Monday, April 23, 2007

Syria’s one-party poll

From The Financial Times, April 19 2007, by Ferry Biedermann in Beirut ...

...when even Syria’s government-controlled Tishreen newspaper sees fit to point out a distinct lack of “enthusiasm” for the coming elections, interest must be at rock-bottom....Not mentioned in Tishreen were calls for a boycott by the exiled opposition National Salvation Front, which includes the banned Muslim Brotherhood and former vice-president Abdel Halim Khaddam.

...voters will choose from almost 10,000 government-vetted candidates for 250 parliamentary seats, of which 170 are reserved for the ruling Ba’ath party and its allies. The other 80 go to independents, including many rich businessmen and industrialists who in practice do not dare diverge from the government line.
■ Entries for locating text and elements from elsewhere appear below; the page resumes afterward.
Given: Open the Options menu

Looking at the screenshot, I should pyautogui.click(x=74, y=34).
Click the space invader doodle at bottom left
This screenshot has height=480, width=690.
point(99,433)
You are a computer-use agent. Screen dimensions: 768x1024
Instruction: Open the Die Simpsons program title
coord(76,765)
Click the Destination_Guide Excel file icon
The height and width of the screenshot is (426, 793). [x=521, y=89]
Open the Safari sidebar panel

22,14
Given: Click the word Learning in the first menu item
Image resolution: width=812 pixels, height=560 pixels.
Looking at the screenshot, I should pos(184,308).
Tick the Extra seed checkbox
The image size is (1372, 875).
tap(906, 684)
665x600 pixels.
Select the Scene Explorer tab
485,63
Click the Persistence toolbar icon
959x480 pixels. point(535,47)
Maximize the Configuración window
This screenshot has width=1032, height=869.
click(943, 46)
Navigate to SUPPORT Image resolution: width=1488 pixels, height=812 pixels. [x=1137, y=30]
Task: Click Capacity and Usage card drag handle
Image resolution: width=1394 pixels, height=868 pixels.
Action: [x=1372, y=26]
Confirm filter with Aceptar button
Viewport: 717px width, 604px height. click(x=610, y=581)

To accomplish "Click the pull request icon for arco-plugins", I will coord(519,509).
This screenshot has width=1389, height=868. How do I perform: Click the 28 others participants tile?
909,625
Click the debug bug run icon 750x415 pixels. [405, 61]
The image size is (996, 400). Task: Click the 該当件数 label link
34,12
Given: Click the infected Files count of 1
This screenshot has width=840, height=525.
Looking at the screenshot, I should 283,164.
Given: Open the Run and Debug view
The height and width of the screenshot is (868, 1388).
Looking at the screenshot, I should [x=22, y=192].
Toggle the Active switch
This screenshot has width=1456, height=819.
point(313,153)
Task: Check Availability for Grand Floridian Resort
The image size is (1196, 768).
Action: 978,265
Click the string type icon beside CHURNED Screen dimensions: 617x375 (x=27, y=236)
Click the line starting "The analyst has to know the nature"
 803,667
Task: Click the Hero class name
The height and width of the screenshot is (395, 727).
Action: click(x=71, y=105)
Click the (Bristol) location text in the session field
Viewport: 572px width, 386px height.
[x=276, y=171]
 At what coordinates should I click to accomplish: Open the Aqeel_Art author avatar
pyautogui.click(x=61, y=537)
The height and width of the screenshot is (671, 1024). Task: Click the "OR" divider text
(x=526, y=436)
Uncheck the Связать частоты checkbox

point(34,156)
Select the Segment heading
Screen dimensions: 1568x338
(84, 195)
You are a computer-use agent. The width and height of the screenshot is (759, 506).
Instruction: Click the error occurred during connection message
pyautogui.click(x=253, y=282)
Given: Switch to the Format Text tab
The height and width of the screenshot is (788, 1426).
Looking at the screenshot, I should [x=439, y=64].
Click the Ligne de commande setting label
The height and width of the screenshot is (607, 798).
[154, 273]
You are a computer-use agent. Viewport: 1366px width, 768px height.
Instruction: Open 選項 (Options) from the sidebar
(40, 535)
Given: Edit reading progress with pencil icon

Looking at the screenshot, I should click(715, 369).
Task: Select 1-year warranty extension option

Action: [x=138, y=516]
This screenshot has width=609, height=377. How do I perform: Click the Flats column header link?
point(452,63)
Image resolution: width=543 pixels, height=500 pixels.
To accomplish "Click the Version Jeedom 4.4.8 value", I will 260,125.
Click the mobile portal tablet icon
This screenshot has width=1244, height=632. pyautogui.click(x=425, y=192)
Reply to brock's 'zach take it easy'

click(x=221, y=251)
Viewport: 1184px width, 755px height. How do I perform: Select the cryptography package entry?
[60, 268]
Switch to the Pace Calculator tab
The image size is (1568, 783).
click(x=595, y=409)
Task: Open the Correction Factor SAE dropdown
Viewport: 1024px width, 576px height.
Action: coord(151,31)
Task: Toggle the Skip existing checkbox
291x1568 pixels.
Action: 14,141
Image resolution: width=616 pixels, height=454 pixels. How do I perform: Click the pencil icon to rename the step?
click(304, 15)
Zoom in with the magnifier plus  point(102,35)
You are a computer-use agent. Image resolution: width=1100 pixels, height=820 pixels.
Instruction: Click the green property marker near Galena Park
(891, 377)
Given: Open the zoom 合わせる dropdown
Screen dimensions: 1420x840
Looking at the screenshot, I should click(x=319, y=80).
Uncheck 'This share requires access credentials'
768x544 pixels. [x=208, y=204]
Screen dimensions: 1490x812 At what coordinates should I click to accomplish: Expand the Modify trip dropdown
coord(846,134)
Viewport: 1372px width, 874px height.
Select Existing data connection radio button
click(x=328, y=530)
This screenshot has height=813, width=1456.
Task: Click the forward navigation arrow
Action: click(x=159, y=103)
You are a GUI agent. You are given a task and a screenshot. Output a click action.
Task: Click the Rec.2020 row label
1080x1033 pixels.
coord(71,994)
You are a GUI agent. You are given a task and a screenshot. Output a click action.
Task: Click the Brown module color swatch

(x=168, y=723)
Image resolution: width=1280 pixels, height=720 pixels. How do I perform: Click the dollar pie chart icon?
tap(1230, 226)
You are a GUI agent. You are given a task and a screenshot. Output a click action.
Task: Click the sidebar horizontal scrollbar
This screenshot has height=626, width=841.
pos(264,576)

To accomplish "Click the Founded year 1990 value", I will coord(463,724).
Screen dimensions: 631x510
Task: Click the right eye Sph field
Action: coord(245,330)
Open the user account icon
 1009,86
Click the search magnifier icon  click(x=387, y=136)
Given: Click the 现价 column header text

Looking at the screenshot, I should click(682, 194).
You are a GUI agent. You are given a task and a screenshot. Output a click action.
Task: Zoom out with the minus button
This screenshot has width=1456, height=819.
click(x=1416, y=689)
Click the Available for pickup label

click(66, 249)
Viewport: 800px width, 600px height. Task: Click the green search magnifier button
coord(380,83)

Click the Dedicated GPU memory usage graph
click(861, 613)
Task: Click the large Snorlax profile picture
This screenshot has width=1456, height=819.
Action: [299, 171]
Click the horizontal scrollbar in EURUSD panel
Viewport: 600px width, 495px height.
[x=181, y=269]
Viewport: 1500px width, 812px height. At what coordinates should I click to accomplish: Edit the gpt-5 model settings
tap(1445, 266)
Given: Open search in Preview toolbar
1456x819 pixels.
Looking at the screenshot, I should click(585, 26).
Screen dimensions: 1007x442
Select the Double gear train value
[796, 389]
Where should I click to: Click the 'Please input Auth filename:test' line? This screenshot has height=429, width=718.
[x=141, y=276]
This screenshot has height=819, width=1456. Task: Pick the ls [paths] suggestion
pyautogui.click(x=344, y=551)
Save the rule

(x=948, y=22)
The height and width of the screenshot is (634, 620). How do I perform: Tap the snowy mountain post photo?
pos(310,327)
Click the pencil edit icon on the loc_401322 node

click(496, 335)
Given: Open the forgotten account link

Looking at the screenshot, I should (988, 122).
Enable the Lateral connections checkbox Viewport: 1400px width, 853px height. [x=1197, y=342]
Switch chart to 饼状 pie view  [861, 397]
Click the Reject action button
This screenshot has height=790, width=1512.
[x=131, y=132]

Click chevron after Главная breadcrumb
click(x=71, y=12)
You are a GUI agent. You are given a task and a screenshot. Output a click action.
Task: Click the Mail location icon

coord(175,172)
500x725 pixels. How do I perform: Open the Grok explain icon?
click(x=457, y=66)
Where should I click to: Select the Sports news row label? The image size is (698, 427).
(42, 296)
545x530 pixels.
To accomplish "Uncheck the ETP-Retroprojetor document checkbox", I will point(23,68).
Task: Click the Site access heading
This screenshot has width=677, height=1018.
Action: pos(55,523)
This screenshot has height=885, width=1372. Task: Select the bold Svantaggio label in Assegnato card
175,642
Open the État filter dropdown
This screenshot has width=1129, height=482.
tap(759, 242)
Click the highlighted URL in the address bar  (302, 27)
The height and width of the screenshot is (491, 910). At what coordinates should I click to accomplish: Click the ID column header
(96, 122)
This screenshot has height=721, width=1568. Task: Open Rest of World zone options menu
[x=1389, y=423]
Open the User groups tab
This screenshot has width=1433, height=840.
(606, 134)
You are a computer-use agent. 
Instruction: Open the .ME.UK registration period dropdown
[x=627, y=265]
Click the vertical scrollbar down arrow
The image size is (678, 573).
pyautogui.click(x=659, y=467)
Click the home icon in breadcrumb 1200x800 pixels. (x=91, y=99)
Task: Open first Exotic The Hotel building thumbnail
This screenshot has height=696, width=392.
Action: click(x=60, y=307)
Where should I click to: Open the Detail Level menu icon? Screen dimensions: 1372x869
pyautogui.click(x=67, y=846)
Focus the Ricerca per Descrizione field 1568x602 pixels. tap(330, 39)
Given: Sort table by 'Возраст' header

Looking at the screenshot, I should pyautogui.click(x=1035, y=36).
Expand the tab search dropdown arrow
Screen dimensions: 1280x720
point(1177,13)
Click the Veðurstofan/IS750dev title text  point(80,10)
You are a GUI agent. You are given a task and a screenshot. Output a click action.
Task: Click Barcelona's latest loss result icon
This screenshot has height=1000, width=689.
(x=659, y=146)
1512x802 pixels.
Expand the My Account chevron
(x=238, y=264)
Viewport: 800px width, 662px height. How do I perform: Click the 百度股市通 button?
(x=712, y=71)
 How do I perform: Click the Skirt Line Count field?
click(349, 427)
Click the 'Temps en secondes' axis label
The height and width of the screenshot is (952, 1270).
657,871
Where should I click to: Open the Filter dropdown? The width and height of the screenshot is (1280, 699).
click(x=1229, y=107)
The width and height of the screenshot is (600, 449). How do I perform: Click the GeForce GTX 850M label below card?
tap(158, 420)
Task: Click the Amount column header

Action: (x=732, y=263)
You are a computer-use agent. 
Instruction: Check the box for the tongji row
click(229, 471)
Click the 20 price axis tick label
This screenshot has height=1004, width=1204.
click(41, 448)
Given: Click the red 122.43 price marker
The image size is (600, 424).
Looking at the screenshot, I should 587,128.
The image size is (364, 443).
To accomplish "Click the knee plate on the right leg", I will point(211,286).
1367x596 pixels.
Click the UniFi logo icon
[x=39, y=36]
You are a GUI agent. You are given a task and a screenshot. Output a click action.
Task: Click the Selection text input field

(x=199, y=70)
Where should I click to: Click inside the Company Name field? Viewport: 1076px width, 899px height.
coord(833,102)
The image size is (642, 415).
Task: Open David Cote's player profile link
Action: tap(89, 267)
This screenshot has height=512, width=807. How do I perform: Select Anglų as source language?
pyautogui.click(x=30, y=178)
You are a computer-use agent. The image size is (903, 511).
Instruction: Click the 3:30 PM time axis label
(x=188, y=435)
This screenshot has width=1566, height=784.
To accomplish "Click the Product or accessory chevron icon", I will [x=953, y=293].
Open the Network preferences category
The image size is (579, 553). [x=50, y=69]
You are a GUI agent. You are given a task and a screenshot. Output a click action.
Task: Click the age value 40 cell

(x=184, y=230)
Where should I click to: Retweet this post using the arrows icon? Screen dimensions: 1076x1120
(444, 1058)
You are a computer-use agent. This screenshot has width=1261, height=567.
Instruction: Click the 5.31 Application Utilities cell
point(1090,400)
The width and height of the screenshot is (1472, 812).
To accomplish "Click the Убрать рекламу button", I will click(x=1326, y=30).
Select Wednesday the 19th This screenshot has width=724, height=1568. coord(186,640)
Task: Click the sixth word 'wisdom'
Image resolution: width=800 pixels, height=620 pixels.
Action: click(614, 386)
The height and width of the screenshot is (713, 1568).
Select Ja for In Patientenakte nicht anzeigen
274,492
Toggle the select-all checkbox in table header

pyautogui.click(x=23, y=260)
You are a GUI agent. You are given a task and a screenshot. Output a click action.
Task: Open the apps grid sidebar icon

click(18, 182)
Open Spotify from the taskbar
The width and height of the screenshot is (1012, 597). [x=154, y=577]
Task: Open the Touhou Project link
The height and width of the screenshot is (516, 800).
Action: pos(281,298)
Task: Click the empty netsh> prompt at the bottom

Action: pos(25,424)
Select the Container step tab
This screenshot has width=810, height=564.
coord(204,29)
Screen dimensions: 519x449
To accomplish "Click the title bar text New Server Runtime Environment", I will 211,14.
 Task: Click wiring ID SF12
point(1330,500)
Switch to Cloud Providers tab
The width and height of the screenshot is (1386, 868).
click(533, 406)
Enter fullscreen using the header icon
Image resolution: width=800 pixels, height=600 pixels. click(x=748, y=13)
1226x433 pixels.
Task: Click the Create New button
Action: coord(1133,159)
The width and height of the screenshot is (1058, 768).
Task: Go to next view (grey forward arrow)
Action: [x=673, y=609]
The authorities have cracked down hard on political opponents and human rights activists over the past year. Prominent writers such as Michel Kilo and human rights lawyers such as Anwar Bunni are still in jail, ostensibly for criticising the government’s policies in Lebanon. Dissidents such as Kamal Labwani are still locked up after having had contacts with opposition groups abroad. Some have chosen exile and others have stopped speaking out.

It all seems part of a consolidation of power in the hands of President Bashar al-Assad, who inherited the mantle from his father Hafez al-Assad in 2000. Mr Assad is set to have himself reconfirmed as president later this year in a referendum in which he will be the only candidate.

The young ruler is regarded as having recovered from a wobbly period after the invasion of Iraq in 2003 and the not altogether voluntary withdrawal of Syrian forces from Lebanon in 2005. His relations with important Arab countries and the west nose-dived during this time over his alleged support for militants in Lebanon, Iraq and the Palestinian territories.

But in recent months he appears to have mended fences – meeting the Saudi king twice at the recent Arab summit in Riyadh and welcoming an increasing flow of western politicians to Damascus, including the speaker of the US House of Representatives, Nancy Pelosi.